Probation Officer Claims Arizona Fired Him Illegally for Supporting Marijuana Decriminalization
A probation officer claims that he was illegally fired by Arizona and Mohave County for signing a letter in support of a California ballot measure to decriminalize marijuana.
Joe Miller, 54, was one of 32 law enforcement officers and retired officers who signed the letter.
Miller claims Arizona and Mohave County fired him to retaliate for his signing of the letter, “Law Enforcers Say Control and Tax Cannabis to Protect Public Safety,” in June 2010, reports Courthouse News.
The letter from the group Law Enforcement Against Prohibition (LEAP), endorsed California’s Proposition 19 – a ballot measure that would have allowed adults to grow and posses small amounts of marijuana. The measure lost, 46.5% to 53.5%.
Miller’s boss, defendant Friend Walker, Mohave Country’s chief probation officer, found out that Miller signed the measure in November and Miller was fired in December.

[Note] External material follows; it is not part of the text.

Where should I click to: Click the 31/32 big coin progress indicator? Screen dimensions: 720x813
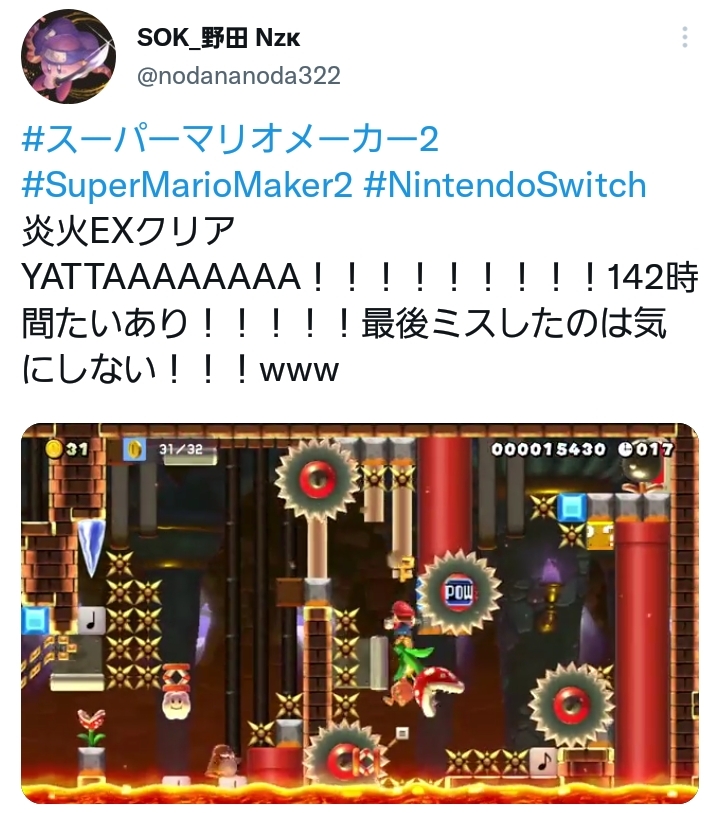click(171, 449)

“The Notice of Dismissal states, among other things, that Mr. Miller ‘fail[ed]to maintain neutrality in action and appearance when [he] gave permission to the Law Enforcement Against Prohibition (LEAP) organization to include [his] job title and department “Deputy Probation Officer, Mohave County Probation Department” with [his] endorsement of a California ballot proposition posted on-line [sic] on September 13, 2010,” according to the complaint.
Miller said in a statement, “I was terminated not because my service was inadequate, but because my views on drug policy didn’t align with those of Mohave County or my superiors in the Probation Department. As law enforcement agents and public servants, we swear to uphold the Constitution and it’s only fair for our government to respect our First Amendment rights as well.”
Miller seeks compensatory and punitive damages for constitutional violations, wrongful firing, tortuous interference with contract, and intentional infliction of emotional distress.